Also in 2007, the African Union’s Peace and Security Council and the Francophonie Parliament, in April and July respectively, lifted suspensions that had been imposed on Mauritania following the 2005 coup.

Political Rights and Civil Liberties: 

Mauritania is an electoral democracy. The presidential election in March 2007 was assessed as largely free and fair by independent observers. Elections during the 2005–07 transitional period in general were significantly more open than any held since independence, though there were problems including a lack of mechanisms regulating campaign spending. The 2007 Senate elections were compromised by vote buying and prone to manipulation because of the relatively small pool of electors. Although voting was generally peaceful, two soldiers guarding a polling station in the southwestern town of Kaedi were killed by unidentified gunmen in March 2007.

Under the 1991 constitution, the president is responsible for appointing and dismissing the prime minister and cabinet. In addition to imposing a limit of two five-year terms, the 2006 constitutional referendum banned the president from leading a political party. However, the government and opposition in August 2007 began discussions on the creation of a political movement backing the president.

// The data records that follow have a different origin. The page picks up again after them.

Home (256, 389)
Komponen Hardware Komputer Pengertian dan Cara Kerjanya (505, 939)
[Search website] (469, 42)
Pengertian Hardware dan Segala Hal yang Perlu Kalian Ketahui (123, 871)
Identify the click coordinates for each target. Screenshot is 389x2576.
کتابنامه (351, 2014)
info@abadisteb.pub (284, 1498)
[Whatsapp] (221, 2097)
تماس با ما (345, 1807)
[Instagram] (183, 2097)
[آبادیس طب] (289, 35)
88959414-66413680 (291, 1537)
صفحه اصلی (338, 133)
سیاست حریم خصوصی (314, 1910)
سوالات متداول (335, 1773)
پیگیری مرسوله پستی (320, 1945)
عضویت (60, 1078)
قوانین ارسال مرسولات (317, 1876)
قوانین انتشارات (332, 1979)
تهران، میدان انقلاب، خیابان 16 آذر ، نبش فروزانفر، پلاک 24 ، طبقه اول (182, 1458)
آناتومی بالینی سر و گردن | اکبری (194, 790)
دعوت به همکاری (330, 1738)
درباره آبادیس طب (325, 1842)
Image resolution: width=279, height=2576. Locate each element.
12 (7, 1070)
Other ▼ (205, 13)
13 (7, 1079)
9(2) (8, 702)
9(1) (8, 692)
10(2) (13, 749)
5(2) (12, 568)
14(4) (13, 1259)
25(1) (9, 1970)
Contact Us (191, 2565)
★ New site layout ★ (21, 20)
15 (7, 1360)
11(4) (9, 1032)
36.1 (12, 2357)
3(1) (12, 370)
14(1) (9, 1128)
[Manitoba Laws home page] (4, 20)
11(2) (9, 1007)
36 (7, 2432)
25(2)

Members of the 95-seat National Assembly, the lower house of the bicameral legislature, are elected by popular vote to five-year terms in single-member districts using a two-round runoff system. Fifty-three members of the Senate, the upper house, are elected by mayors and municipal council members, and three are chosen by other senators to represent Mauritanians living abroad. All senators serve six-year terms, with one-third elected every two years.

Approximately 25 parties competed in the 2006 legislative and municipal elections, and 19 parties competed in the 2007 presidential election. However, Mauritania lacks a developed party system. Independents won over 40 percent of the National Assembly seats, and debate among parties and candidates in the presidential election was weak. Islamist parties remain banned.

The transitional government took a number of steps to reduce corruption, including the creation of an inspector general’s office in 2005. Measures were also introduced to develop a transparent framework for managing oil revenues, which is critical given the start of oil production in February 2006. Mauritania joined the Extractive Industries Transparency Initiative (EITI) in 2005. President Sidi Ould Cheikh Abdellahi’s government has been publicly committed to improving transparency, and in May 2007, it announced that the president, the prime minister, and cabinet members would be required to declare their assets. Mauritania was ranked 123 out of 180 countries surveyed in Transparency International’s 2007 Corruption Perceptions Index.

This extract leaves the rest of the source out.